There is no known early biography of Hugues de Payens in existence, nor do later writers cite such a biography. None of the sources on his later career give details of his early life… even the Templar archives. The latter is astounding – to put it mildly – as Hugues de Payens was the official co-founder and the first Grand Master of the order who ruled for seventeen years.

Information is therefore scanty and uncertain; theories about his early life depend on documents that may or may not refer to the same individual, and partly on histories written decades or even centuries after his death.

The earliest source that details a geographical origin for the later Grand Master is the Old French translation of William of Tyre’s History of Events Beyond the Sea, dated to around 1200 (over six decades after his death).

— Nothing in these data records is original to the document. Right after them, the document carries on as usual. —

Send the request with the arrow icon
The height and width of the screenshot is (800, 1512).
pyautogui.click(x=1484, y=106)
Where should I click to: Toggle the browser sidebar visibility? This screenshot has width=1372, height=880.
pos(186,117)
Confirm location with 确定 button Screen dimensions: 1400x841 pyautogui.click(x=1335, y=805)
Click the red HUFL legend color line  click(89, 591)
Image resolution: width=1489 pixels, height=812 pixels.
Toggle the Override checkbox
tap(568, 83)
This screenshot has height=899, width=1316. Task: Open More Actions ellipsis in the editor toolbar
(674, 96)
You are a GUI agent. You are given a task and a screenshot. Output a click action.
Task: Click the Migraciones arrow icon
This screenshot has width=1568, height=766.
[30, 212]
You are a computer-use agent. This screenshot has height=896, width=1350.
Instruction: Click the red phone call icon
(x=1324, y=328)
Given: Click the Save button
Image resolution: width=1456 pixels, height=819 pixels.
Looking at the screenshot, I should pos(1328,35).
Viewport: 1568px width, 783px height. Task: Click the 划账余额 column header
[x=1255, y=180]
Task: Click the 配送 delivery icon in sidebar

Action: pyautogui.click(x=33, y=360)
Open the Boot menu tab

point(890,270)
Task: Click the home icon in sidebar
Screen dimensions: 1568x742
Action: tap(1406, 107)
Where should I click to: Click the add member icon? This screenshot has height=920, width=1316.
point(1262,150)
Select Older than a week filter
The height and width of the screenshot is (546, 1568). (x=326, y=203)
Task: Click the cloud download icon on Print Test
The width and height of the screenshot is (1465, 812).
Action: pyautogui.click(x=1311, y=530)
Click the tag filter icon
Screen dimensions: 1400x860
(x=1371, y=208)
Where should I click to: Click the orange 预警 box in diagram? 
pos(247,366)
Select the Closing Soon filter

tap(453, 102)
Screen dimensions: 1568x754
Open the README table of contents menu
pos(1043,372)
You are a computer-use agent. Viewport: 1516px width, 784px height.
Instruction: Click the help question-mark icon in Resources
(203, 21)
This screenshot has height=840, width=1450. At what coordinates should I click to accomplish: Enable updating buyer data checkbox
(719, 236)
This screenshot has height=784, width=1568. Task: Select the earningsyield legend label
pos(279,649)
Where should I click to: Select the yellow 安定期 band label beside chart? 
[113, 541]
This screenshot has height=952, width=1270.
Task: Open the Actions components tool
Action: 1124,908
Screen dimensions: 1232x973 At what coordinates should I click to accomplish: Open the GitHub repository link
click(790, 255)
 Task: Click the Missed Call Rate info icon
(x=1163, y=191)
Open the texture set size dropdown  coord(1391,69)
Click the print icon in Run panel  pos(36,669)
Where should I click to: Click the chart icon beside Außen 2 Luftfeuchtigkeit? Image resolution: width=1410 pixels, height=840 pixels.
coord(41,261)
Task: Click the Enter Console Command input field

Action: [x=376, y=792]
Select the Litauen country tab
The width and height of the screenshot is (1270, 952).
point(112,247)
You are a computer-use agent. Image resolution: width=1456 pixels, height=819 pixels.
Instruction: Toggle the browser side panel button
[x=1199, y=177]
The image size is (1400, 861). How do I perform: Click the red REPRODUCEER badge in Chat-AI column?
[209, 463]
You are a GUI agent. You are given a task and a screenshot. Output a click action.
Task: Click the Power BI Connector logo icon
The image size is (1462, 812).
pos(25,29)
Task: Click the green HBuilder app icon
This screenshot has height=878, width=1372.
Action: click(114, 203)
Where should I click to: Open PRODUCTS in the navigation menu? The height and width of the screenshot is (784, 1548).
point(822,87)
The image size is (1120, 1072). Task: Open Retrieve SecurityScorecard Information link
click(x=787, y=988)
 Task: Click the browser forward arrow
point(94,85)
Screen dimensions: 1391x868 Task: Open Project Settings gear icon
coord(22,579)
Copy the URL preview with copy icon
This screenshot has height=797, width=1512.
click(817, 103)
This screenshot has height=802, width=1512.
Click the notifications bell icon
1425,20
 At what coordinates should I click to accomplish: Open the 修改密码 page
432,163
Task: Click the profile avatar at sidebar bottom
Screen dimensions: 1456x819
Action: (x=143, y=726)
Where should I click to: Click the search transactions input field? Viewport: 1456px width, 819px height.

This document calls him “Hugh of Payens near Troyes“, a reference to the village of Payns, about 10 km from Troyes, in Champagne. However, many historians do not find this document convincing and looked for Hugh’s origins in other places.

Even his real name is not known for sure: Latin sources call him Hugo de Paganis. Some of his earliest purported appearances in documents are under the name Hugo de Peans, or in Italian as Ugo de’ Pagani or Ugo dei Pagani. In later French works his name usually appears as Hugues de Payens or Payns, often translated into English as Hugh of Payens or Hugh de Payns.

Remarkably, Ugo de’ Pagani and Hugues de Payens are literal translations of each other, both literally meaning ‘Hugh of the Pagans‘. Now it gets very interesting: pagan founder and Grand Master of Christian monastic military order???